- 1953 illustration by Tatyana Shishmaryova
- Original title: Спать хочется
- Country: Russia
- Language: Russian

Publication
- Published in: Peterburgskaya Gazeta
- Publisher: Adolf Marks (1900)
- Publication date: 25 January 1888 (old style)

= Sleepy (short story) =

"Sleepy" (Спать хочется) is an 1888 short story by Anton Chekhov.

==Publication==
Chekhov wrote the story in the course of one day, while working upon The Steppe, so as to 'get some money to deal with the beginning-of-the-month payments', as he explained to Alexey Pleshcheyev in a 23 January letter. It was first published in Peterburgskaya Gazetas No. 24, 25 January 1888 issue, signed A. Chekhonte (А. Чехонте).
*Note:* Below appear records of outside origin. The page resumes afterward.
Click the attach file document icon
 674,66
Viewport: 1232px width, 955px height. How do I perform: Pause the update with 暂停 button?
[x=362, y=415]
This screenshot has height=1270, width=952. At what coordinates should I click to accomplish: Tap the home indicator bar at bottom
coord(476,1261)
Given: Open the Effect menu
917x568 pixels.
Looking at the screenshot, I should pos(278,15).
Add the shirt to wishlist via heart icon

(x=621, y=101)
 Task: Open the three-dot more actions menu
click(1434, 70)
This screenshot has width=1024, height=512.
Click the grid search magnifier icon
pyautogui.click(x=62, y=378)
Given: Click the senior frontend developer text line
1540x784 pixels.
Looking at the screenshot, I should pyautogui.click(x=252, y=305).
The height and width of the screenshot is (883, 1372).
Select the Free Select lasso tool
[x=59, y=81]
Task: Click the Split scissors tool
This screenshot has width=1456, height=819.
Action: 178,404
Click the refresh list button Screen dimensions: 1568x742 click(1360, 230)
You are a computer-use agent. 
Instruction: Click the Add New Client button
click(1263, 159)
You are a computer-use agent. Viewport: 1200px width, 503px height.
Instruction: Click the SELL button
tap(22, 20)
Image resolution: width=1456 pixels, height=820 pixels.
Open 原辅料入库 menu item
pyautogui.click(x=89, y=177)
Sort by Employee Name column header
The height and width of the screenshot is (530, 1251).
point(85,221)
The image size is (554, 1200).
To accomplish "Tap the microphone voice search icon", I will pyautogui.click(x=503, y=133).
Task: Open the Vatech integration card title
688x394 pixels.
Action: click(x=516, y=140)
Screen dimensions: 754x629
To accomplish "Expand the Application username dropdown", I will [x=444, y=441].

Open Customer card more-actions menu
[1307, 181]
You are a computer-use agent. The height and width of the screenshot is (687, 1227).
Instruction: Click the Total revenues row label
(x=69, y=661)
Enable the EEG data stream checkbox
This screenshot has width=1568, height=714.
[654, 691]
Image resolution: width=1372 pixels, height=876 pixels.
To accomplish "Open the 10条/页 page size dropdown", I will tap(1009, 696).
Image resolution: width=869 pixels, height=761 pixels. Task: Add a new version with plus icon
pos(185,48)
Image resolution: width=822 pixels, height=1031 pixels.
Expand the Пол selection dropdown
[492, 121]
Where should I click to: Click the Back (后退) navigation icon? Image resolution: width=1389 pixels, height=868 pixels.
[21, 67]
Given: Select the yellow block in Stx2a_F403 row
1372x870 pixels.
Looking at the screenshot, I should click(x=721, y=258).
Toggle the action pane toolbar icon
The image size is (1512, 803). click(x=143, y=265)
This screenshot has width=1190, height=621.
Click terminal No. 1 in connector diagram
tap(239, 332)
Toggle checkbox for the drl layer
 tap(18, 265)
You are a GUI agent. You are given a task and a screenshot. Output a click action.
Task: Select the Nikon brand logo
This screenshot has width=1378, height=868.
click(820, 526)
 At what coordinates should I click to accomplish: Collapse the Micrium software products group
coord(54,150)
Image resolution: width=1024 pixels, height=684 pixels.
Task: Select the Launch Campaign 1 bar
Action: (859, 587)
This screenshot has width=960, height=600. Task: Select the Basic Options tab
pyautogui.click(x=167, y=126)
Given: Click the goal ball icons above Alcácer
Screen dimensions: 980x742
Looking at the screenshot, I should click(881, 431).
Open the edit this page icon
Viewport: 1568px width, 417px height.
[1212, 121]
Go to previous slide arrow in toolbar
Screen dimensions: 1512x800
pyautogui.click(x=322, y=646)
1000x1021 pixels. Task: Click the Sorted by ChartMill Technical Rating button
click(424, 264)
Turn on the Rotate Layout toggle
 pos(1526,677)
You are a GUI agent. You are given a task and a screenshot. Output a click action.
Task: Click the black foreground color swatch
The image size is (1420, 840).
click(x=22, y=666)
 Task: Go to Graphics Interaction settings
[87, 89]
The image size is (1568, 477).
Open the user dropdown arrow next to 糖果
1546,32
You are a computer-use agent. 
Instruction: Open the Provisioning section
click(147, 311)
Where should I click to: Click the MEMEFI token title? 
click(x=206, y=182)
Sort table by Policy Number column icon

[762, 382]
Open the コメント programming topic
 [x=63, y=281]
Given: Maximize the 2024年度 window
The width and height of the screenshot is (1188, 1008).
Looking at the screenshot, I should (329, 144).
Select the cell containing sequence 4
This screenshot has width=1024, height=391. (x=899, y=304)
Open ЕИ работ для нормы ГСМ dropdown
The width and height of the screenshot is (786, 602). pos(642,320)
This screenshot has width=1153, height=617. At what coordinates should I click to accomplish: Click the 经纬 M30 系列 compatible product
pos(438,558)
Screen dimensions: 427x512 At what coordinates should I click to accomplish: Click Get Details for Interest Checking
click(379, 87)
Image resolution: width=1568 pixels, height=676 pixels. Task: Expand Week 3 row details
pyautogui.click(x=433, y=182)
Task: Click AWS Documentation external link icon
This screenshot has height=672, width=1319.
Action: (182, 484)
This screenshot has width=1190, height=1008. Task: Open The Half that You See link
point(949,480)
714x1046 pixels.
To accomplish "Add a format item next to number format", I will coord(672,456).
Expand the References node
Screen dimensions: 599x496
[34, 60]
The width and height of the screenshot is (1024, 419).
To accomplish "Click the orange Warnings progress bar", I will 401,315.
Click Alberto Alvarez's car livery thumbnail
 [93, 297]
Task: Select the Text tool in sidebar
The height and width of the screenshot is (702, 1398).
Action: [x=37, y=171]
In a shortened version and with re-written finale it then appeared in a collection called Gloomy People (Хмурые люди, Khmurye lyudi, 1890). Chekhov included it into Volume 5 of his Collected Works, published by Adolf Marks in 1899–1901.

==Plot==

Varka, a 13-year-old babysitter, sits all night long by the cradle trying desperately not to fall asleep, knowing she will be severely beaten by her masters for neglecting her work. Once she nods off and is punished. The sleepless night by a screaming baby draws on and on, as the girl, eyes half-open, recalls the horrors of her past: her father dying of a hernia and her mother begging for food by the road. The sleepless night having ended, there comes the day full of dirty little jobs and ceaseless errands. After that, another night by the screaming baby. Now almost delirious, the girl starts to believe that the true root of evil in her wretched life is the screaming infant. Greatly relieved by having found an easy solution, she strangles the baby, then "...quickly lies down on the floor, laughs with delight that she can sleep, and in a minute is sleeping as sound as the dead".